Director of the Congressional Budget Office
- Acting
- In office November 25, 2008 – January 22, 2009
- Preceded by: Peter R. Orszag
- Succeeded by: Douglas Elmendorf

Personal details
- Born: Robert A. Sunshine

= Robert Sunshine =

American economist

Robert A. Sunshine is an American government official. He was Senior Adviser to the Director of the Congressional Budget Office, having served as the deputy director of the CBO from 2007 to 2016 and acting director from November 2008 to January 2009. Sunshine retired in September of 2024 having served 48 years in the CBO.

== Career ==
Before coming to CBO, Sunshine was a senior associate with Simat, Helliesen and Eichner, a transportation consulting firm. He has been with the CBO almost from its inception. From 1976 to 1978, he was a principal analyst in CBO's Budget Analysis Division, covering transportation issues. From 1978 to 1994, he served as Chief of the Natural and Physical Resources Cost Estimates Unit in that division. From 1995 to 1999, he was the Deputy Assistant Director of the Budget Analysis Division.
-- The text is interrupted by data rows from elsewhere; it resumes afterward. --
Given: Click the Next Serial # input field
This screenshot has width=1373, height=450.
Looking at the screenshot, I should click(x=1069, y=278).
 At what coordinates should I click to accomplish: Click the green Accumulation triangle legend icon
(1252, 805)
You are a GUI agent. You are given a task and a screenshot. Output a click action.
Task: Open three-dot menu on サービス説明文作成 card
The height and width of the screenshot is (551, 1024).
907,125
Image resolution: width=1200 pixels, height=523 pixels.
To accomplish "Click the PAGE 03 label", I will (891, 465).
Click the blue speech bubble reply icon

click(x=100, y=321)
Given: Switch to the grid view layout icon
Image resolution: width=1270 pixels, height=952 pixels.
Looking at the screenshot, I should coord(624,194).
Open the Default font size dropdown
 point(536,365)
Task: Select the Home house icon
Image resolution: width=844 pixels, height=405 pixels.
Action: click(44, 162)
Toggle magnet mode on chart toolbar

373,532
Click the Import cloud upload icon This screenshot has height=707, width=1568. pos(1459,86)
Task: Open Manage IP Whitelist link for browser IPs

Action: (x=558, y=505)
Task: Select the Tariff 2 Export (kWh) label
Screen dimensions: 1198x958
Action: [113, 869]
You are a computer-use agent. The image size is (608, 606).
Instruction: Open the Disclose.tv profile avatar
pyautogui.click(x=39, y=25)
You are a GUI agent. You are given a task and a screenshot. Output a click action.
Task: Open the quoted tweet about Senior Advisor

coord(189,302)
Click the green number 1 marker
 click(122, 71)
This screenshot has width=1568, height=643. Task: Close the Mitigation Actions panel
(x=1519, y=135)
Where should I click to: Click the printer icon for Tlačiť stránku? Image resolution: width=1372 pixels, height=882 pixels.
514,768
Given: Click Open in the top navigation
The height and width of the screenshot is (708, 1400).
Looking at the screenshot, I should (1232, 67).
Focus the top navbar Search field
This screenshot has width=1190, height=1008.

From 1999 to 2007, he was the assistant director for Budget Analysis. In that capacity, he oversaw much of the work of the agency. He supervised the preparation of cost estimates and intergovernmental mandate statements (which identify the costs of federal mandates on state, local, or tribal governments) for legislation being considered by the Congress. He managed the preparation of CBO's multi-year projections of federal spending that constitute the baseline for the Congressional budget process, the agency's annual analysis of the Presidential budget, and its ongoing estimates of spending for the Congressional budget score keeping system. He also coordinated the preparation of CBO's Monthly Budget Review.

In 2003, Sunshine received the James L. Blum Award for exceptional and distinguished accomplishment and leadership in public budgeting from the American Association for Budget and Program Analysis.

Sunshine served as acting director of the CBO from November 25, 2008, to January 22, 2009. In January 2009 testimony before the Senate Budget Committee, Sunshine warned of the significance of the Great Recession. "This isn't your run-of-the-mill recession."

On January 15, 2009, CBO issued its preliminary score of Congressional Democratic Leaders' economic stimulus package designed to counter the 2008–2012 recession. CBO's analysis found that the stimulus bill would not be as stimulative as Democrats had hoped. Then House Appropriations Committee Chairman David Obey (D-Wisconsin) called them "off the wall", while Senate Majority Leader Harry Reid (D-Nevada) and Senate Appropriations Committee Chairman Daniel Inouye (D-Hawaii) also blasted the agency's report. Former CBO Director Peter R. Orszag, who a few weeks earlier worked with Sunshine, sent a letter to Congress stating that the CBO analysis "did not assess the overall package". The Washington newspaper The Hill editorialized that "what Sunshine did took courage".

In May 2010, Sunshine briefed members of the National Commission on Fiscal Responsibility and Reform on historical trends and CBO's projections related to mandatory spending.